From Cognitive Priors to Instance Semantics: A Unified Framework for Multi-task Affective Computing
Abstract
Understanding human affect via Valence-Arousal, Expressions, and Action Unit is essential for human-machine interaction. While recent multi-task learning (MTL) methods seek to unify these tasks, they overlook three key challenges: (i) the absence of unified modeling all three affective task types: regression, detection, and classification; (ii) reliance on complete annotations for all tasks, leaving disjoint single-task datasets underutilized; and (iii) task conflicts caused by Noisy Gradients, Negative Transfer (NT), and Task-specific Performance Misalignment (TPM).
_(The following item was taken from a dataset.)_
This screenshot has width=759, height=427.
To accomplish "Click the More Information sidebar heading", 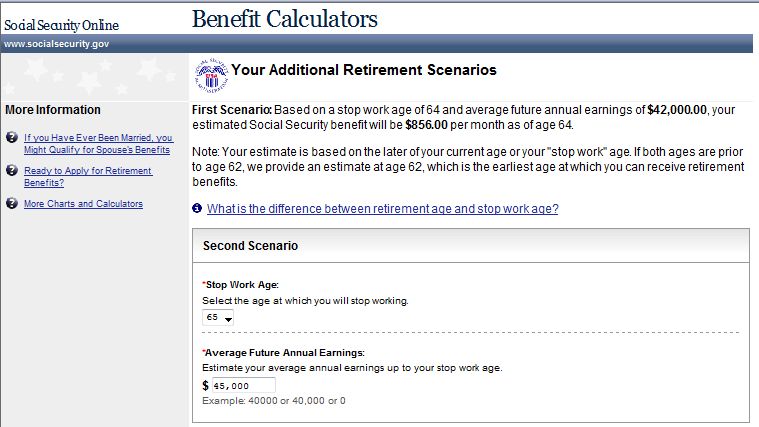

We introduce COIN, a novel two-stage MTL framework that bridges Cognitive Priors and Instance Semantics for robust training. First, we design a cognitively guided cross-task label induction strategy to propagate supervision under sparse annotations and mitigate NT, yielding strong task-specific CogXperts. Second, we introduce two complementary branches to address TPM: (i) Task-Specific Branch: transferring cognitive knowledge from task-optimal CogXperts to jointly optimize objectives under partial supervision, and (ii) Semantic Alignment Branch: enhancing instance-level semantic representations via Class-Conditioned and Instance-Adaptive Prompts. Experiments across six diverse datasets demonstrate COIN's robustness and generalization.